What needs to be done »
Every entry should be transcribed word for word, so that nothing is missing.

Data for processing »
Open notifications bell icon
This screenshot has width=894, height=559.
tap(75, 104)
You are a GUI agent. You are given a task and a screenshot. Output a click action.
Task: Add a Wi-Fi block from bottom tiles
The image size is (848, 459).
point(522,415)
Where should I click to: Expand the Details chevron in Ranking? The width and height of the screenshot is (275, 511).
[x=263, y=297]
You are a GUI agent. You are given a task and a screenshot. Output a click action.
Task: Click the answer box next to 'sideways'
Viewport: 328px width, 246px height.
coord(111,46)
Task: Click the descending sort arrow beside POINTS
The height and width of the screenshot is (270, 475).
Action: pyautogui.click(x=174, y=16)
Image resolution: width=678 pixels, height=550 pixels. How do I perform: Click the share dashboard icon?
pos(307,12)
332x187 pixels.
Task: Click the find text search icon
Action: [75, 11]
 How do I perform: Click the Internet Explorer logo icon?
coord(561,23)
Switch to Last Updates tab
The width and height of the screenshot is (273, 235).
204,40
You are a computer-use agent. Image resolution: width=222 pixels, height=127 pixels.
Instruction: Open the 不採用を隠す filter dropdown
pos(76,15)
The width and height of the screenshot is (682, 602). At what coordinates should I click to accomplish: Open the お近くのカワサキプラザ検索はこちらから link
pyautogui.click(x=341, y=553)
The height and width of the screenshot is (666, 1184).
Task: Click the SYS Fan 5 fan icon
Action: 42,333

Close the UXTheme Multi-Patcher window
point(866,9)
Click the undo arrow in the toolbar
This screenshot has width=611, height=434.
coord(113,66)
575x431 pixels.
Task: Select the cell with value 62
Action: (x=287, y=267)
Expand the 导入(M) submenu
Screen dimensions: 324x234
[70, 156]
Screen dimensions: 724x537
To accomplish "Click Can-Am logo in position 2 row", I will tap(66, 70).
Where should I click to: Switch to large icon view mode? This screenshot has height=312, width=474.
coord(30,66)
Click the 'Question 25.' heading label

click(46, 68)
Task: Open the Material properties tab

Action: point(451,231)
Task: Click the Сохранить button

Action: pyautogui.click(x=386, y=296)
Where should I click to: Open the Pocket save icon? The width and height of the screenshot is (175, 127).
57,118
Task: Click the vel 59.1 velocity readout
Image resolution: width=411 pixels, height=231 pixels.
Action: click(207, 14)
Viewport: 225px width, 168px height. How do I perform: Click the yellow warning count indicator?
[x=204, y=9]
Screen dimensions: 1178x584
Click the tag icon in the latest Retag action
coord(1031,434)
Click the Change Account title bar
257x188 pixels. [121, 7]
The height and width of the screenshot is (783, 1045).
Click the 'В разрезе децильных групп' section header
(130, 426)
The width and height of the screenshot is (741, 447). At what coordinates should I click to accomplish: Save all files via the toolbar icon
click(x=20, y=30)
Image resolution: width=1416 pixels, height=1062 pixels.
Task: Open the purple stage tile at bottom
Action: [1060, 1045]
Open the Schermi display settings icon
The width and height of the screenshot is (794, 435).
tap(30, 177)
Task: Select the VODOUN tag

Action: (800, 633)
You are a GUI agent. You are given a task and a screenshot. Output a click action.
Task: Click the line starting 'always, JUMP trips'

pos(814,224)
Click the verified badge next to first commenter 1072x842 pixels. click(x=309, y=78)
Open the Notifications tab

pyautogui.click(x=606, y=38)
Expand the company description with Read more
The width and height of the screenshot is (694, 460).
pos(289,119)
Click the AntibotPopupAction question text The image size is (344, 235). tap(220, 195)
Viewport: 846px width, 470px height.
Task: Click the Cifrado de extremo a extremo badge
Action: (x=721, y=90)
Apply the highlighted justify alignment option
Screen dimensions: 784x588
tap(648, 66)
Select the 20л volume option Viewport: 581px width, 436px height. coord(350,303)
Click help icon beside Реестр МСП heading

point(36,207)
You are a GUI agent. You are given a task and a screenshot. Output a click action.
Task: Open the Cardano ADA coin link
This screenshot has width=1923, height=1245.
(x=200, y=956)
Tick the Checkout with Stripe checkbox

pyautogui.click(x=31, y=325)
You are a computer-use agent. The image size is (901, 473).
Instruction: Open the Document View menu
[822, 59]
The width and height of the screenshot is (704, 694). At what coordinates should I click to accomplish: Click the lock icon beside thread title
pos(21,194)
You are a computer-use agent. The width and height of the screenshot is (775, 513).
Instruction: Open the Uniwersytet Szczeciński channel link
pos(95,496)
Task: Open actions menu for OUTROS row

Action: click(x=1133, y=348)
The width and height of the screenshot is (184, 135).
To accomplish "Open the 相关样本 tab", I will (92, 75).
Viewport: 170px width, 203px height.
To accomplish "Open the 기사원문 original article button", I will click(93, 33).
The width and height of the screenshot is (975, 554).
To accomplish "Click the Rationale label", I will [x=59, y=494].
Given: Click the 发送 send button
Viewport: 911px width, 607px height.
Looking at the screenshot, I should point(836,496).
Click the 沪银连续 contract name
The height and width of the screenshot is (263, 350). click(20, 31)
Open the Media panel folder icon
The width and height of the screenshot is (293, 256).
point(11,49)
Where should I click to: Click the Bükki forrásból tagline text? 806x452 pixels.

Answer space »
Open notifications bell icon
This screenshot has width=894, height=559.
tap(75, 104)
You are a GUI agent. You are given a task and a screenshot. Output a click action.
Task: Add a Wi-Fi block from bottom tiles
The image size is (848, 459).
point(522,415)
Where should I click to: Expand the Details chevron in Ranking? The width and height of the screenshot is (275, 511).
[x=263, y=297]
You are a GUI agent. You are given a task and a screenshot. Output a click action.
Task: Click the answer box next to 'sideways'
Viewport: 328px width, 246px height.
coord(111,46)
Task: Click the descending sort arrow beside POINTS
The height and width of the screenshot is (270, 475).
Action: pyautogui.click(x=174, y=16)
Image resolution: width=678 pixels, height=550 pixels. How do I perform: Click the share dashboard icon?
pos(307,12)
332x187 pixels.
Task: Click the find text search icon
Action: [75, 11]
 How do I perform: Click the Internet Explorer logo icon?
coord(561,23)
Switch to Last Updates tab
The width and height of the screenshot is (273, 235).
204,40
You are a computer-use agent. Image resolution: width=222 pixels, height=127 pixels.
Instruction: Open the 不採用を隠す filter dropdown
pos(76,15)
The width and height of the screenshot is (682, 602). At what coordinates should I click to accomplish: Open the お近くのカワサキプラザ検索はこちらから link
pyautogui.click(x=341, y=553)
The height and width of the screenshot is (666, 1184).
Task: Click the SYS Fan 5 fan icon
Action: 42,333

Close the UXTheme Multi-Patcher window
point(866,9)
Click the undo arrow in the toolbar
This screenshot has width=611, height=434.
coord(113,66)
575x431 pixels.
Task: Select the cell with value 62
Action: (x=287, y=267)
Expand the 导入(M) submenu
Screen dimensions: 324x234
[70, 156]
Screen dimensions: 724x537
To accomplish "Click Can-Am logo in position 2 row", I will tap(66, 70).
Where should I click to: Switch to large icon view mode? This screenshot has height=312, width=474.
coord(30,66)
Click the 'Question 25.' heading label

click(46, 68)
Task: Open the Material properties tab

Action: point(451,231)
Task: Click the Сохранить button

Action: pyautogui.click(x=386, y=296)
Where should I click to: Open the Pocket save icon? The width and height of the screenshot is (175, 127).
57,118
Task: Click the vel 59.1 velocity readout
Image resolution: width=411 pixels, height=231 pixels.
Action: click(207, 14)
Viewport: 225px width, 168px height. How do I perform: Click the yellow warning count indicator?
[x=204, y=9]
Screen dimensions: 1178x584
Click the tag icon in the latest Retag action
coord(1031,434)
Click the Change Account title bar
257x188 pixels. [121, 7]
The height and width of the screenshot is (783, 1045).
Click the 'В разрезе децильных групп' section header
(130, 426)
The width and height of the screenshot is (741, 447). At what coordinates should I click to accomplish: Save all files via the toolbar icon
click(x=20, y=30)
Image resolution: width=1416 pixels, height=1062 pixels.
Task: Open the purple stage tile at bottom
Action: [1060, 1045]
Open the Schermi display settings icon
The width and height of the screenshot is (794, 435).
tap(30, 177)
Task: Select the VODOUN tag

Action: (800, 633)
You are a GUI agent. You are given a task and a screenshot. Output a click action.
Task: Click the line starting 'always, JUMP trips'

pos(814,224)
Click the verified badge next to first commenter 1072x842 pixels. click(x=309, y=78)
Open the Notifications tab

pyautogui.click(x=606, y=38)
Expand the company description with Read more
The width and height of the screenshot is (694, 460).
pos(289,119)
Click the AntibotPopupAction question text The image size is (344, 235). tap(220, 195)
Viewport: 846px width, 470px height.
Task: Click the Cifrado de extremo a extremo badge
Action: (x=721, y=90)
Apply the highlighted justify alignment option
Screen dimensions: 784x588
tap(648, 66)
Select the 20л volume option Viewport: 581px width, 436px height. coord(350,303)
Click help icon beside Реестр МСП heading

point(36,207)
You are a GUI agent. You are given a task and a screenshot. Output a click action.
Task: Open the Cardano ADA coin link
This screenshot has width=1923, height=1245.
(x=200, y=956)
Tick the Checkout with Stripe checkbox

pyautogui.click(x=31, y=325)
You are a computer-use agent. The image size is (901, 473).
Instruction: Open the Document View menu
[822, 59]
The width and height of the screenshot is (704, 694). At what coordinates should I click to accomplish: Click the lock icon beside thread title
pos(21,194)
You are a computer-use agent. The width and height of the screenshot is (775, 513).
Instruction: Open the Uniwersytet Szczeciński channel link
pos(95,496)
Task: Open actions menu for OUTROS row

Action: click(x=1133, y=348)
The width and height of the screenshot is (184, 135).
To accomplish "Open the 相关样本 tab", I will (92, 75).
Viewport: 170px width, 203px height.
To accomplish "Open the 기사원문 original article button", I will click(93, 33).
The width and height of the screenshot is (975, 554).
To accomplish "Click the Rationale label", I will [x=59, y=494].
Given: Click the 发送 send button
Viewport: 911px width, 607px height.
Looking at the screenshot, I should point(836,496).
Click the 沪银连续 contract name
The height and width of the screenshot is (263, 350). click(20, 31)
Open the Media panel folder icon
The width and height of the screenshot is (293, 256).
point(11,49)
Where should I click to: Click the Bükki forrásból tagline text? 806x452 pixels.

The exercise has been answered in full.